While I was somewhat expecting to meet these types of impressive individuals at offices, I was unprepared for how intelligent the students would be, and let me say it is a pleasant surprise. These students were asking us what we thought about Syria, American global dominance, Senegalese gender relations and our lives in America. Since most of my interaction with Senegalese involves me reiterating that no, I am not married yet and no, I do not eat 'Cheeb' in America, I was both astonished and refreshed.

We began the program with an orientation for the students, allowing us to get to know each other, lay out the groundwork of the program and explain what exactly we hoped they would get out of it. It started out rocky enough. First off, we made the mistake of only informing the winners, and neglected to tell the other applicants that they need not show up. This meant that on the day of orientation over 30 students arrived, ready to start work. We had to painfully tell the remaining students to go home, one of which cried and said that they changed their whole summer for this. Opps.

One of our brightest student turned out to not be in High School at all, in fact his older brother (whose name is the same, El Hadji Abdoulaye) is the one that applied but when we called informing his father that he won, the father mistook which El Hadji we were referring too. Sooo the younger boy showed up, spoke amazing English and we decided to let him stay. And we were not disappointed.


Otherwise, the program went very well. We had a mix of offices, some of which have been wonderful and have brought the students along on causeries, baby weighings, water pump instillation, etc... They have taught the kids how to use a photocopier, a computer and how to file documents. But then there are other offices that have received very little guidance. From these kids I was expecting to hear resentful statements and lots of critics. But overall, their main complaint is that all the bosses are always on vacation. 

It is amazing how much we Americans complain about our bosses and disorganization of offices. First off, there is no such thing as a full work week here. Everyone leaves early, does not work past noon on Fridays, and take 2 hour lunch breaks. The most frustrating is that the people in charge are never in the office. Like, maybe one day a week. Pathetic. Most offices are dominated by men that are extremely sexist. The first man I met at the Ministry of Justice said to me, "Madame or Mademoiselle? Can you take me as your Senegalese husband?" And then did not cease to stare at my chest while I was explaining the program. Needless to say we did not place an intern there. 
I will not even go into detail at how difficult it is trying to work when the electricity goes off all the time, internet is shitty, and people spend half the time having to photo copy, fax, and mail every document to Dakar. Talk about tedious.

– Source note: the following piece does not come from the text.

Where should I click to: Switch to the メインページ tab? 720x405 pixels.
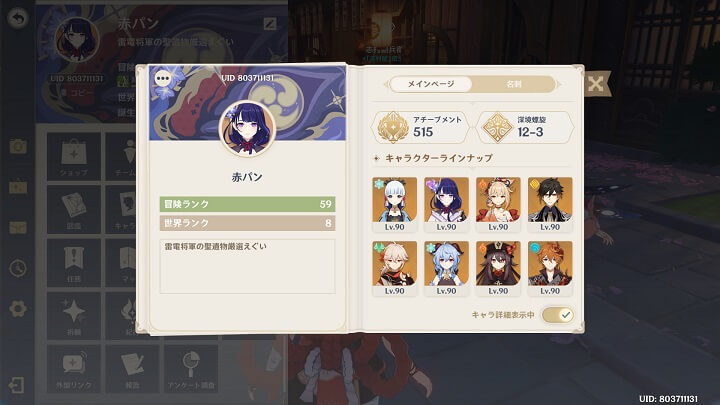coord(431,84)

Aside from getting better insight into the work world of Senegal, the students were so wonderful to get to know. At a closing ceremony, all of the students gave a speech discussing what they learned, how to improve their offices and Senegal in the future. After they all expressed their deep gratitude for the opportunity and have kept in touch with me since.   

For all of them, this was the first time they worked in an office, interacted as a professional and gave a presentation. For several it was the first time they used a computer, photocopier and printer. It was great to give them this opportunity and I look forward to hearing what these wonderful students do in the future! 

Saturday, August 31, 2013

Proverbs

Life in my village becomes boring when I have the same questions, play the same games and eat the same food every day. So I try to mix it up by having specific questions that I ask everyone each week, to learn more about the culture, gender differences and to keep my brain stimulated. Some of these themes have consisted of heaven and hell, Djinn, people that transform into animals, and proverbs! So today, I am giving you a list of some of the proverbs I learn. Some of them I decided to explain, some I just translated.

Kilaalay se moxo esingo la sumea bari a me ijuso la sumea.

Asking cools peoples legs but it does not cool the heart.

-A common occurrence in Senegal is for older people to send children on errands to the boutik to buy things like tea, salt, an onion or a pack of cigarettes. This proverb is saying that running these errands may tire your legs but it is good for your heart.

Meenimeenoo xa samo wuli

Small ant births an elephant.

-The example men used for this was that Obama’s mother did not know she was having a world leader when she had him.

Kendo boo ta fureto, fureboota kendo to.

Health comes out of a corpse, a corpse comes out of health.

Keebaa sigiring se dula doo jee, dinding looring me a jee.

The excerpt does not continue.